Output every line of the items below as a Markdown table with the columns Row and Item line, numbering the rows in order and omitting blank lines.
..........
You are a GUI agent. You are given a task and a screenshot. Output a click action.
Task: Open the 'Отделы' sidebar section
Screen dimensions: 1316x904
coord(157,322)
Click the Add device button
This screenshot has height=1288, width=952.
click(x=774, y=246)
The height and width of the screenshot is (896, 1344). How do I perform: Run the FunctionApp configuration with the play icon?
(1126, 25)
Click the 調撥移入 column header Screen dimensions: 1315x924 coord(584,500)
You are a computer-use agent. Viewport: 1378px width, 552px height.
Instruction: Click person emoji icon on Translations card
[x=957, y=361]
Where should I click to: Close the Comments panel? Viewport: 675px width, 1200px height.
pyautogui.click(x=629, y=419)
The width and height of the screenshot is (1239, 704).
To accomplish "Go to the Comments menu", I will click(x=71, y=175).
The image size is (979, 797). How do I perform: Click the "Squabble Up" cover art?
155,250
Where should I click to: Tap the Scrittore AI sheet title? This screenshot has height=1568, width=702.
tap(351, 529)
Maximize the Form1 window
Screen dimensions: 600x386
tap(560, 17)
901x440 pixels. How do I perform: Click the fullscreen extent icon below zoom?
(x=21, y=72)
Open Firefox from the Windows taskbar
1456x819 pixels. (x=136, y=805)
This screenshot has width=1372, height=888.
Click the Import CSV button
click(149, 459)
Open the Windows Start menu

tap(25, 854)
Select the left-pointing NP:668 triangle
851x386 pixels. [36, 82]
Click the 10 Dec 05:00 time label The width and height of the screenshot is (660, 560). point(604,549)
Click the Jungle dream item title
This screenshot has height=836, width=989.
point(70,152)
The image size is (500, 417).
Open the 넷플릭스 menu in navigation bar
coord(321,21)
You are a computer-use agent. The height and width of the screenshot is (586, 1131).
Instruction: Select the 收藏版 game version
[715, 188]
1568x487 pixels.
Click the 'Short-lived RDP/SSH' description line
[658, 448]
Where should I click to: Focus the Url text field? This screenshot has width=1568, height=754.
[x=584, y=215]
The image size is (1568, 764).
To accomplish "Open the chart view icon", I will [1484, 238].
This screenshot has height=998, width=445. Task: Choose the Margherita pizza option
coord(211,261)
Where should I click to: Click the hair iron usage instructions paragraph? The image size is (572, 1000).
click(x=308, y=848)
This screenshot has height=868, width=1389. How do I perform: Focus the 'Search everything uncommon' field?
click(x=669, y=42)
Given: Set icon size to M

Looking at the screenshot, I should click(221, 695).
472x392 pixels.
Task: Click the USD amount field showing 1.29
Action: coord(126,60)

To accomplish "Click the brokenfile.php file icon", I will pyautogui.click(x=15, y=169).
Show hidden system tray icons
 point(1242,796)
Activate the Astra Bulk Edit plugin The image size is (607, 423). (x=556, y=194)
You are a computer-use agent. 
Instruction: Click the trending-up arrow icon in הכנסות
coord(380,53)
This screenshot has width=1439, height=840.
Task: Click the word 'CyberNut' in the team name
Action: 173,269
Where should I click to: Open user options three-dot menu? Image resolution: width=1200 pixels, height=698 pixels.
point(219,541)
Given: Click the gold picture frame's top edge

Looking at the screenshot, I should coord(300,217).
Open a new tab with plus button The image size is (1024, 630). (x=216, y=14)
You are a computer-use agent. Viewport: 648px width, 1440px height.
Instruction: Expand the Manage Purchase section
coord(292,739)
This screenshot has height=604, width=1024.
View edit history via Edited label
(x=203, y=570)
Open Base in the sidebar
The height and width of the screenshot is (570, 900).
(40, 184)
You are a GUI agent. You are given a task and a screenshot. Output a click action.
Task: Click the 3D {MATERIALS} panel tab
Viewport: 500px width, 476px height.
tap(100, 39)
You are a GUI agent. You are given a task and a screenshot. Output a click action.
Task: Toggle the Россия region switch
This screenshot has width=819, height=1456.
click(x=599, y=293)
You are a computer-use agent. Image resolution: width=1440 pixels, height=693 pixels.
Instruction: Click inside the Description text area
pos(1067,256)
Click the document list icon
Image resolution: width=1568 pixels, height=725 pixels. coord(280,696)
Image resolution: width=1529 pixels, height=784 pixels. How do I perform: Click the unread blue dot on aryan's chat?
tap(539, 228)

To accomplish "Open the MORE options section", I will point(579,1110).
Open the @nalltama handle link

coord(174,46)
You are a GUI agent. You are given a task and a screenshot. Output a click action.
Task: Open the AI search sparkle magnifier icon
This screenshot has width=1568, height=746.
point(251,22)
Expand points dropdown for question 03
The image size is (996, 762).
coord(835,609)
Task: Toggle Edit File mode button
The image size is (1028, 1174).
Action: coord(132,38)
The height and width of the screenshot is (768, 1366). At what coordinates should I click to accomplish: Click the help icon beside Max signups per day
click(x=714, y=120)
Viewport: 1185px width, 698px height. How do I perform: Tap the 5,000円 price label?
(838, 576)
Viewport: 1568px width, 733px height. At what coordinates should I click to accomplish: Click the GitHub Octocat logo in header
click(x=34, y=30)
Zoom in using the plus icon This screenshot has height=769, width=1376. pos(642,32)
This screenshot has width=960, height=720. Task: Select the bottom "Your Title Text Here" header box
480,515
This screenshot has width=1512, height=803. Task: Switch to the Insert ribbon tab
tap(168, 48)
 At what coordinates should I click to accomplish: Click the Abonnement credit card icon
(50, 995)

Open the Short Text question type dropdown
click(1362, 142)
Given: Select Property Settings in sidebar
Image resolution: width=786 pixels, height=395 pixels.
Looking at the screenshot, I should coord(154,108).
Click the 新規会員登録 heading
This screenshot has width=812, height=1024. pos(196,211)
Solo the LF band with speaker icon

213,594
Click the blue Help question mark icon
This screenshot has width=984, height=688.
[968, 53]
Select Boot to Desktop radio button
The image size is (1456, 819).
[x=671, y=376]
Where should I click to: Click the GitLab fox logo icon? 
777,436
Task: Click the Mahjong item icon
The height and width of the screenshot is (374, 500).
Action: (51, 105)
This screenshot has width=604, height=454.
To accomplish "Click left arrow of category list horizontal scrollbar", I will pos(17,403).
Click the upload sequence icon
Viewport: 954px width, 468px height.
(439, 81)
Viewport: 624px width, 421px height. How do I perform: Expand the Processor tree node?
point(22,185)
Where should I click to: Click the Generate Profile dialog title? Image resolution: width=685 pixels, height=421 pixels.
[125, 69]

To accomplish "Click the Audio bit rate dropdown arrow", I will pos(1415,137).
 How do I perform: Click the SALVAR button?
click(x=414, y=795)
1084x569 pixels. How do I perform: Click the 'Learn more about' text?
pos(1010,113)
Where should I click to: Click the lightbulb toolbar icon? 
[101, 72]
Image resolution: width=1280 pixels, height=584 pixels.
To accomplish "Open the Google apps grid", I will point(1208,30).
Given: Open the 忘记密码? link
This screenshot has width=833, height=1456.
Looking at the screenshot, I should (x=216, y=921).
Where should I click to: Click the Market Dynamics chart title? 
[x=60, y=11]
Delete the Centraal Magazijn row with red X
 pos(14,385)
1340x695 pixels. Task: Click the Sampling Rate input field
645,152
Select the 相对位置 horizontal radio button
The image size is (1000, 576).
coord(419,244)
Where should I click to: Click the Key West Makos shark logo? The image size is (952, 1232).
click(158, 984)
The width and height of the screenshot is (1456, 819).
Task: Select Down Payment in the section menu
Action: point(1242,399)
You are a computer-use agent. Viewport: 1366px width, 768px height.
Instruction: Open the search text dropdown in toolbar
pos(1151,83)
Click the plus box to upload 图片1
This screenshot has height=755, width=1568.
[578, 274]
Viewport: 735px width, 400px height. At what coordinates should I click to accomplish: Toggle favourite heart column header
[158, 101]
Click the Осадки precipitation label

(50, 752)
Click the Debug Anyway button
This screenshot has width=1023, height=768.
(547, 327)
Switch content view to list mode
..........
COMPLETED EXERCISE.
| Row | Item line |
|---|---|
| 1 | You are a GUI agent. You are given a task and a screenshot. Output a click action. |
| 2 | Task: Open the 'Отделы' sidebar section |
| 3 | Screen dimensions: 1316x904 |
| 4 | coord(157,322) |
| 5 | Click the Add device button |
| 6 | This screenshot has height=1288, width=952. |
| 7 | click(x=774, y=246) |
| 8 | The height and width of the screenshot is (896, 1344). How do I perform: Run the FunctionApp configuration with the play icon? |
| 9 | (1126, 25) |
| 10 | Click the 調撥移入 column header Screen dimensions: 1315x924 coord(584,500) |
| 11 | You are a computer-use agent. Viewport: 1378px width, 552px height. |
| 12 | Instruction: Click person emoji icon on Translations card |
| 13 | [x=957, y=361] |
| 14 | Where should I click to: Close the Comments panel? Viewport: 675px width, 1200px height. |
| 15 | pyautogui.click(x=629, y=419) |
| 16 | The width and height of the screenshot is (1239, 704). |
| 17 | To accomplish "Go to the Comments menu", I will click(x=71, y=175). |
| 18 | The image size is (979, 797). How do I perform: Click the "Squabble Up" cover art? |
| 19 | 155,250 |
| 20 | Where should I click to: Tap the Scrittore AI sheet title? This screenshot has height=1568, width=702. |
| 21 | tap(351, 529) |
| 22 | Maximize the Form1 window |
| 23 | Screen dimensions: 600x386 |
| 24 | tap(560, 17) |
| 25 | 901x440 pixels. How do I perform: Click the fullscreen extent icon below zoom? |
| 26 | (x=21, y=72) |
| 27 | Open Firefox from the Windows taskbar |
| 28 | 1456x819 pixels. (x=136, y=805) |
| 29 | This screenshot has width=1372, height=888. |
| 30 | Click the Import CSV button |
| 31 | click(149, 459) |
| 32 | Open the Windows Start menu |
| 33 | tap(25, 854) |
| 34 | Select the left-pointing NP:668 triangle |
| 35 | 851x386 pixels. [36, 82] |
| 36 | Click the 10 Dec 05:00 time label The width and height of the screenshot is (660, 560). point(604,549) |
| 37 | Click the Jungle dream item title |
| 38 | This screenshot has height=836, width=989. |
| 39 | point(70,152) |
| 40 | The image size is (500, 417). |
| 41 | Open the 넷플릭스 menu in navigation bar |
| 42 | coord(321,21) |
| 43 | You are a computer-use agent. The height and width of the screenshot is (586, 1131). |
| 44 | Instruction: Select the 收藏版 game version |
| 45 | [715, 188] |
| 46 | 1568x487 pixels. |
| 47 | Click the 'Short-lived RDP/SSH' description line |
| 48 | [658, 448] |
| 49 | Where should I click to: Focus the Url text field? This screenshot has width=1568, height=754. |
| 50 | [x=584, y=215] |
| 51 | The image size is (1568, 764). |
| 52 | To accomplish "Open the chart view icon", I will [1484, 238]. |
| 53 | This screenshot has height=998, width=445. Task: Choose the Margherita pizza option |
| 54 | coord(211,261) |
| 55 | Where should I click to: Click the hair iron usage instructions paragraph? The image size is (572, 1000). |
| 56 | click(x=308, y=848) |
| 57 | This screenshot has height=868, width=1389. How do I perform: Focus the 'Search everything uncommon' field? |
| 58 | click(x=669, y=42) |
| 59 | Given: Set icon size to M |
| 60 | Looking at the screenshot, I should click(221, 695). |
| 61 | 472x392 pixels. |
| 62 | Task: Click the USD amount field showing 1.29 |
| 63 | Action: coord(126,60) |
| 64 | To accomplish "Click the brokenfile.php file icon", I will pyautogui.click(x=15, y=169). |
| 65 | Show hidden system tray icons |
| 66 |  point(1242,796) |
| 67 | Activate the Astra Bulk Edit plugin The image size is (607, 423). (x=556, y=194) |
| 68 | You are a computer-use agent.  |
| 69 | Instruction: Click the trending-up arrow icon in הכנסות |
| 70 | coord(380,53) |
| 71 | This screenshot has width=1439, height=840. |
| 72 | Task: Click the word 'CyberNut' in the team name |
| 73 | Action: 173,269 |
| 74 | Where should I click to: Open user options three-dot menu? Image resolution: width=1200 pixels, height=698 pixels. |
| 75 | point(219,541) |
| 76 | Given: Click the gold picture frame's top edge |
| 77 | Looking at the screenshot, I should coord(300,217). |
| 78 | Open a new tab with plus button The image size is (1024, 630). (x=216, y=14) |
| 79 | You are a computer-use agent. Viewport: 648px width, 1440px height. |
| 80 | Instruction: Expand the Manage Purchase section |
| 81 | coord(292,739) |
| 82 | This screenshot has height=604, width=1024. |
| 83 | View edit history via Edited label |
| 84 | (x=203, y=570) |
| 85 | Open Base in the sidebar |
| 86 | The height and width of the screenshot is (570, 900). |
| 87 | (40, 184) |
| 88 | You are a GUI agent. You are given a task and a screenshot. Output a click action. |
| 89 | Task: Click the 3D {MATERIALS} panel tab |
| 90 | Viewport: 500px width, 476px height. |
| 91 | tap(100, 39) |
| 92 | You are a GUI agent. You are given a task and a screenshot. Output a click action. |
| 93 | Task: Toggle the Россия region switch |
| 94 | This screenshot has width=819, height=1456. |
| 95 | click(x=599, y=293) |
| 96 | You are a computer-use agent. Image resolution: width=1440 pixels, height=693 pixels. |
| 97 | Instruction: Click inside the Description text area |
| 98 | pos(1067,256) |
| 99 | Click the document list icon |
| 100 | Image resolution: width=1568 pixels, height=725 pixels. coord(280,696) |
| 101 | Image resolution: width=1529 pixels, height=784 pixels. How do I perform: Click the unread blue dot on aryan's chat? |
| 102 | tap(539, 228) |
| 103 | To accomplish "Open the MORE options section", I will point(579,1110). |
| 104 | Open the @nalltama handle link |
| 105 | coord(174,46) |
| 106 | You are a GUI agent. You are given a task and a screenshot. Output a click action. |
| 107 | Task: Open the AI search sparkle magnifier icon |
| 108 | This screenshot has width=1568, height=746. |
| 109 | point(251,22) |
| 110 | Expand points dropdown for question 03 |
| 111 | The image size is (996, 762). |
| 112 | coord(835,609) |
| 113 | Task: Toggle Edit File mode button |
| 114 | The image size is (1028, 1174). |
| 115 | Action: coord(132,38) |
| 116 | The height and width of the screenshot is (768, 1366). At what coordinates should I click to accomplish: Click the help icon beside Max signups per day |
| 117 | click(x=714, y=120) |
| 118 | Viewport: 1185px width, 698px height. How do I perform: Tap the 5,000円 price label? |
| 119 | (838, 576) |
| 120 | Viewport: 1568px width, 733px height. At what coordinates should I click to accomplish: Click the GitHub Octocat logo in header |
| 121 | click(x=34, y=30) |
| 122 | Zoom in using the plus icon This screenshot has height=769, width=1376. pos(642,32) |
| 123 | This screenshot has width=960, height=720. Task: Select the bottom "Your Title Text Here" header box |
| 124 | 480,515 |
| 125 | This screenshot has width=1512, height=803. Task: Switch to the Insert ribbon tab |
| 126 | tap(168, 48) |
| 127 |  At what coordinates should I click to accomplish: Click the Abonnement credit card icon |
| 128 | (50, 995) |
| 129 | Open the Short Text question type dropdown |
| 130 | click(1362, 142) |
| 131 | Given: Select Property Settings in sidebar |
| 132 | Image resolution: width=786 pixels, height=395 pixels. |
| 133 | Looking at the screenshot, I should coord(154,108). |
| 134 | Click the 新規会員登録 heading |
| 135 | This screenshot has width=812, height=1024. pos(196,211) |
| 136 | Solo the LF band with speaker icon |
| 137 | 213,594 |
| 138 | Click the blue Help question mark icon |
| 139 | This screenshot has width=984, height=688. |
| 140 | [968, 53] |
| 141 | Select Boot to Desktop radio button |
| 142 | The image size is (1456, 819). |
| 143 | [x=671, y=376] |
| 144 | Where should I click to: Click the GitLab fox logo icon?  |
| 145 | 777,436 |
| 146 | Task: Click the Mahjong item icon |
| 147 | The height and width of the screenshot is (374, 500). |
| 148 | Action: (51, 105) |
| 149 | This screenshot has width=604, height=454. |
| 150 | To accomplish "Click left arrow of category list horizontal scrollbar", I will pos(17,403). |
| 151 | Click the upload sequence icon |
| 152 | Viewport: 954px width, 468px height. |
| 153 | (439, 81) |
| 154 | Viewport: 624px width, 421px height. How do I perform: Expand the Processor tree node? |
| 155 | point(22,185) |
| 156 | Where should I click to: Click the Generate Profile dialog title? Image resolution: width=685 pixels, height=421 pixels. |
| 157 | [125, 69] |
| 158 | To accomplish "Click the Audio bit rate dropdown arrow", I will pos(1415,137). |
| 159 |  How do I perform: Click the SALVAR button? |
| 160 | click(x=414, y=795) |
| 161 | 1084x569 pixels. How do I perform: Click the 'Learn more about' text? |
| 162 | pos(1010,113) |
| 163 | Where should I click to: Click the lightbulb toolbar icon?  |
| 164 | [101, 72] |
| 165 | Image resolution: width=1280 pixels, height=584 pixels. |
| 166 | To accomplish "Open the Google apps grid", I will point(1208,30). |
| 167 | Given: Open the 忘记密码? link |
| 168 | This screenshot has width=833, height=1456. |
| 169 | Looking at the screenshot, I should (x=216, y=921). |
| 170 | Where should I click to: Click the Market Dynamics chart title?  |
| 171 | [x=60, y=11] |
| 172 | Delete the Centraal Magazijn row with red X |
| 173 |  pos(14,385) |
| 174 | 1340x695 pixels. Task: Click the Sampling Rate input field |
| 175 | 645,152 |
| 176 | Select the 相对位置 horizontal radio button |
| 177 | The image size is (1000, 576). |
| 178 | coord(419,244) |
| 179 | Where should I click to: Click the Key West Makos shark logo? The image size is (952, 1232). |
| 180 | click(158, 984) |
| 181 | The width and height of the screenshot is (1456, 819). |
| 182 | Task: Select Down Payment in the section menu |
| 183 | Action: point(1242,399) |
| 184 | You are a computer-use agent. Viewport: 1366px width, 768px height. |
| 185 | Instruction: Open the search text dropdown in toolbar |
| 186 | pos(1151,83) |
| 187 | Click the plus box to upload 图片1 |
| 188 | This screenshot has height=755, width=1568. |
| 189 | [578, 274] |
| 190 | Viewport: 735px width, 400px height. At what coordinates should I click to accomplish: Toggle favourite heart column header |
| 191 | [158, 101] |
| 192 | Click the Осадки precipitation label |
| 193 | (50, 752) |
| 194 | Click the Debug Anyway button |
| 195 | This screenshot has width=1023, height=768. |
| 196 | (547, 327) |
| 197 | Switch content view to list mode |